** START Page extract **
Department of African American Studies
- Established: 1979; 47 years ago
- Parent institution: Syracuse University
- Affiliations: Community folk Art Center, Paul Robeson Performing Arts Company Inc, Africa Initiative - Syracuse University, MLK Jr Library
- Location: Syracuse, New York, United States
- Website: aas.syr.edu

= Department of African American Studies (Syracuse University) =

Academic Department at Syracuse University in Syracuse, New York, U.S.

The Department of African American Studies (AAS) at Syracuse University is an academic department supporting Africana studies. It is located at Syracuse University in Syracuse, New York. It is part of the Syracuse University College of Arts and Sciences. The Department supports an external community based unit that is a part of the department and has played a central role in shaping culture and arts in the Syracuse city community - Community Folk Art Center (CFAC). It has also supported the Paul Robeson Performing Arts Company (PRPAC) in the past. These are both independent units that were housed or founded by the department The department also houses the award-winning library, the Martin Luther King Jr. Memorial Library. It currently oversees the internationally recognized university wide initiative "Africa Initiative". Its other projects include the nationally recognized "Paris Noir" and the Ford Foundation Environmental Justice and Gender Project. It has had a long history of activism within the university, surrounding community, and abroad through its strong international network. The AAS department has housed many renowned scholars in African, Afro-Caribbean, African-American, Afro-Latin American, and Afro-European studies.

==History==
The AAS department was created in the spirit of revolutionary thinking. Syracuse students were among the first in the United States to rebel against institutionalized injustices in education in the 1960s. When Ernie Davis became the first Black football player to win the Heisman Trophy in 1961, it was a major landmark for progress for African Americans in higher education. Syracuse alumnus Joe Biden noted in a tribute speech in 2011, that Ernie Davis "gave a whole group of people hope". Subsequently, racial discord in the football program began to be highlighted, which resulted in an increase in racial tension. This tension began in 1969 when a group known as the "Syracuse 8" highlighted the discrimination they faced in football by coach Floyd "Ben" Schwartzwalder. By the opening pre-game of the season, tensions were so high that they resulted in a confrontation between nearly 100 policemen and at least 400 students at the football stadium at Syracuse University.
** END Page extract **
** START Entries supplied **
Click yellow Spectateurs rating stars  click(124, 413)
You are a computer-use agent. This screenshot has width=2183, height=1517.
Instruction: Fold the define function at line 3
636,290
** END Entries supplied **
** START Entries supplied **
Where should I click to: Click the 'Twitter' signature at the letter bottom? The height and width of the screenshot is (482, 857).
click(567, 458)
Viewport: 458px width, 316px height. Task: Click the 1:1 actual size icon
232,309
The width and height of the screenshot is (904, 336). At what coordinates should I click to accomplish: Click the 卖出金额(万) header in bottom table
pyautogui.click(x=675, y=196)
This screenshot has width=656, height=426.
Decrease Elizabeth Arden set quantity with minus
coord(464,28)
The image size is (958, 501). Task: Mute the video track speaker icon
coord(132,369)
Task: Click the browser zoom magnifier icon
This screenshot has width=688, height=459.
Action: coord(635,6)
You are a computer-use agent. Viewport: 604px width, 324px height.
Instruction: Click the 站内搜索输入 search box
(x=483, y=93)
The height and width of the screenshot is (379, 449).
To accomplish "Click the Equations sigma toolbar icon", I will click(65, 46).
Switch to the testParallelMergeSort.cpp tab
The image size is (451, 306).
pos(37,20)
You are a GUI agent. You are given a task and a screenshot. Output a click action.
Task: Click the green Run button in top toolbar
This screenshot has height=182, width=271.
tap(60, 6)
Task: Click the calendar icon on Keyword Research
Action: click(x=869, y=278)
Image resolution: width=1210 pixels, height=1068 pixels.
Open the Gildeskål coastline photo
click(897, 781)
** END Entries supplied **
| Set exercise 1 |
The article on Syracuse University's Department of African American Studies says the department has housed renowned scholars in several areas of study. List each of those areas.
| Set exercise 2 |
Pick up the article on Syracuse University's Department of African American Studies after its final sentence, in the same textbook voice.

| Answer 1 |
- African studies
- Afro-Caribbean studies
- African-American studies
- Afro-Latin American studies
- Afro-European studies

| Answer 2 |
Due to increasing racial tension and in response to the civil rights movement, in 1968, Black students at Syracuse University staged a protest outside of S. I. Newhouse School of Public Communications, demanding that the university offer Black Studies classes that highlighted and included the intellectual, historical and cultural contributions of African Americans. The administration at Syracuse University subsequently began to make concessions by offering Black Studies classes as an elective. African American Studies (AAS) began as a program in 1972 and then became a department as part of the College of Arts and Sciences in 1979. The 1960s student protests also resulted in an Afro-American Cultural center and marked the beginning of the MLK library collection. The first conference on Critical Issues in Afro-American and African Studies was held at Syracuse University in 1976.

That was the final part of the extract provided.